Dans leur déclaration, les ministres des Affaires étrangères de l'UE ont exprimé leur « profonde préoccupation » face à la détérioration de la situation. Ils ont également appelé à la mise en œuvre de mesures de responsabilisation, afin que les auteurs de ces violences répondent de leurs actes. « Ces actes sont inacceptables et doivent cesser immédiatement », a déclaré le chef de la diplomatie européenne, Josep Borrell, lors d'une conférence de presse à Bruxelles.

Plusieurs pays, dont la France, l'Allemagne et l'Espagne, ont individuellement condamné ces violences et demandé des comptes à Israël. Paris a notamment évoqué la possibilité de sanctions ciblées contre les colons extrémistes, une option qui reste toutefois à l'étude.

Des conséquences pour le processus de paix

L'UE a également souligné que ces violences compromettent la viabilité de la solution à deux États, considérée comme la base des négociations de paix. « La colonisation et la violence des colons sapernt les perspectives de paix et alimentent le cycle de la violence », a ajouté Josep Borrell.
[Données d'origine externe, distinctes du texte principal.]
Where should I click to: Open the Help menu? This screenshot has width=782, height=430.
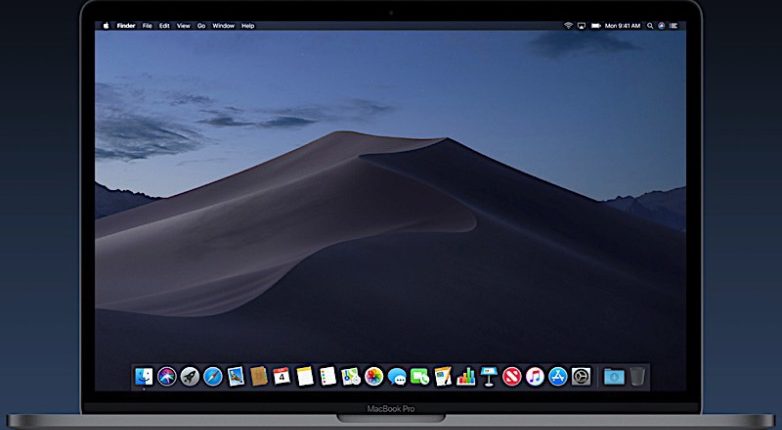(x=247, y=25)
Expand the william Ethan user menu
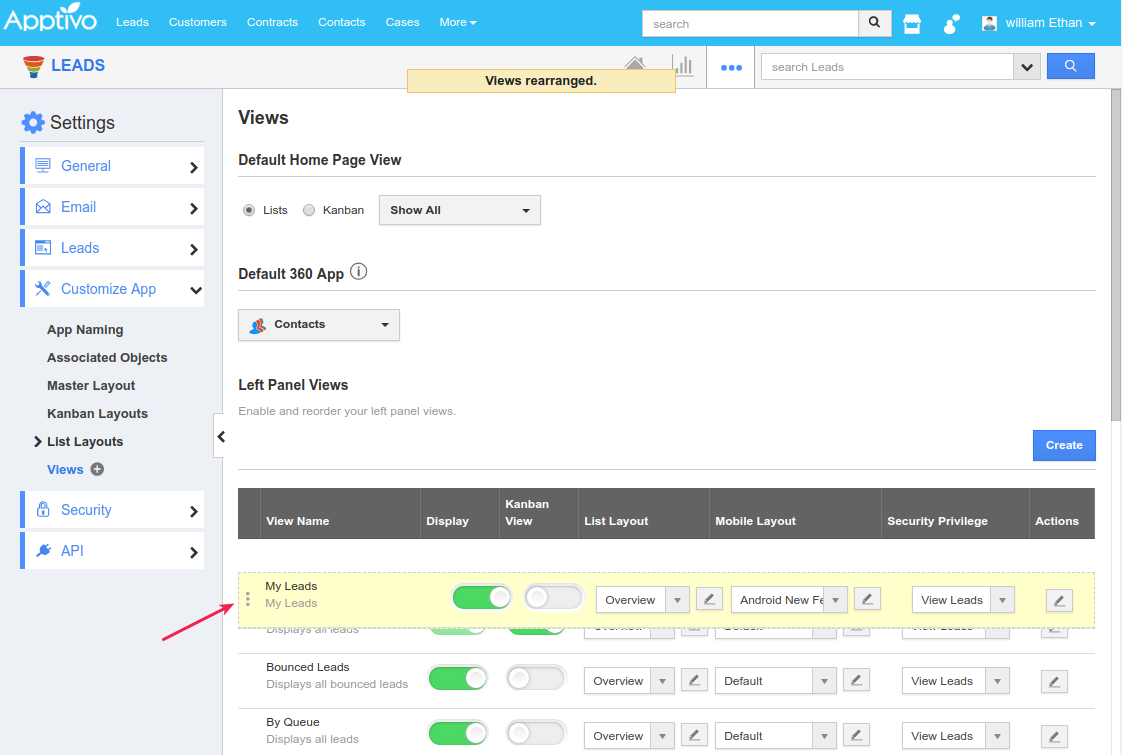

Cette nouvelle escalade survient dans un contexte déjà tendu, marqué par l'absence de négociations depuis plusieurs années. Les observateurs craignent que la situation ne se dégrade davantage, alors que les appels à une intervention internationale se multiplient. L'UE devrait aborder ce sujet lors de sa prochaine réunion des ministres des Affaires étrangères, prévue en septembre.